Stickstoff-Dioxid-Belastung

Was die neuesten Messwerte über die Schadstoffbelastung in Dortmund aussagen

Auch Dortmund gehört zu den bundesweit 35 Städten, in denen 2018 erhöhte Stickstoffdioxid-Werte gemessen wurden. Bei der Bewertung ist allerdings Vorsicht angebracht.

"So belastet ist ihre Stadt." So überschreiben einige Medien Berichte über die aktuelle Auswertung der Luftbelastung durch das Umweltbundesamt. Die Botschaft der Behörde: Die Stickstoffdioxidbelastung ist in Deutschland insgesamt leicht zurückgegangen, allerdings wurde auch 2018 der Grenzwert für NO2 von 40 Mikrogramm pro Kubikmeter Luft im Jahresmittel in vielen Städten nicht eingehalten. An mehr als jeder dritten verkehrsnahen Messstation (rund 39 Prozent) gab es Überschreitungen.

Dazu gehört auch die Messstation an der Brackeler Straße in der Nähe des Borsigplatzes. Sie ist eine von drei Verkehrsstationen in Deutschland, an denen der Jahresmittelwert an Stickstoffdioxid 2018 sogar höher lag, als im Vorjahr - mit 51 statt 50 Mikrogramm.

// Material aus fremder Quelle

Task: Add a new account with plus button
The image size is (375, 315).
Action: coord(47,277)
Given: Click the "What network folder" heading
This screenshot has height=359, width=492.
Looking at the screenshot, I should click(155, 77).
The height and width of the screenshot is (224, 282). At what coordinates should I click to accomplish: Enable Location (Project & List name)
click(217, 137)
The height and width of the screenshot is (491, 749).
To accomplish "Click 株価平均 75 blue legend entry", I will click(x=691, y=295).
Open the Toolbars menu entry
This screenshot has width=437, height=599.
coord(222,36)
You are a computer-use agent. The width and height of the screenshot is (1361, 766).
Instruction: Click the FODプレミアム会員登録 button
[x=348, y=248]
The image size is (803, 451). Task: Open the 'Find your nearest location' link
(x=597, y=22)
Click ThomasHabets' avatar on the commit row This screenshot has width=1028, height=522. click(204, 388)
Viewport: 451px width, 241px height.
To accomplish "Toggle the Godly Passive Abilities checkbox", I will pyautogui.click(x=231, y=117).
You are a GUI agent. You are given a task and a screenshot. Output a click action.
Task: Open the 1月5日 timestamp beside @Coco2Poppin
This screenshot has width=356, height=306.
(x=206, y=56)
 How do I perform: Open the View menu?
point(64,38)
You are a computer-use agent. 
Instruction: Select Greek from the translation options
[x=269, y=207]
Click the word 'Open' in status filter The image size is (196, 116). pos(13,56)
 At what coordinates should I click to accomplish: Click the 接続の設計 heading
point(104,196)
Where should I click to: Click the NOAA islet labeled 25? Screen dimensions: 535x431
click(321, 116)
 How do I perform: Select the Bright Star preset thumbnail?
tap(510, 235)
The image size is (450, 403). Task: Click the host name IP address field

Es gibt mehrere Messstationen

Doch lässt das einen Rückschluss auf die generelle Luftqualität in Dortmund zu? Eher nein. Denn die Messstation an der Brackeler Straße liegt in einer besonderen Lage, an einer engbebauten Straße in der Nordstadt. An zwei anderen Stationen in Dortmund lagen die Werte 2018 wie in den Vorjahren im unkritischen Bereich.

An der Steinstraße wurde ein Jahresmittelwert von 36 Mikrogramm, in Eving (nahe Burgweg direkt an der Grenze zur Nordstadt) von 25 Mikrogramm ermittelt. Soll heißen: Von den Messwerten einer Station lässt sich nicht auf die Luftqualität in der gesamten Stadt oder in einem Stadtquartier schließen.

Daten für die B1 stehen noch aus

Umgekehrt gibt es aber auch kritische Bereiche, die vom Umweltbundesamt nicht erfasst werden. So wurden an zwei Messstationen des Landes an der B1 in den vergangenen Jahren auch regelmäßig Stickstoffdioxid-Jahresmittelwerte ermittelt, die über dem Grenzwert von 40 Mikrogramm liegen.

Eine Auswertung für 2018 gibt es allerdings noch nicht. Denn im Gegensatz zu den Container-Messstationen an der Brackeler Straße, an der Steinstraße und am Burgweg werden die Daten von hier nicht automatisch ermittelt und an die Behörden weitergeleitet, sondern müssen im Labor ausgewertet werden. Diese Auswertung steht noch aus.

Nicht zuletzt hatte das städtische Umweltamt nach eigenen Messungen immer wieder darauf hingewiesen, dass es generell an viel befahrenen Straßen und Kreuzungen inmitten enger Bebauung erhöhte Schadstoffbelastungen durch den Autoverkehr gibt.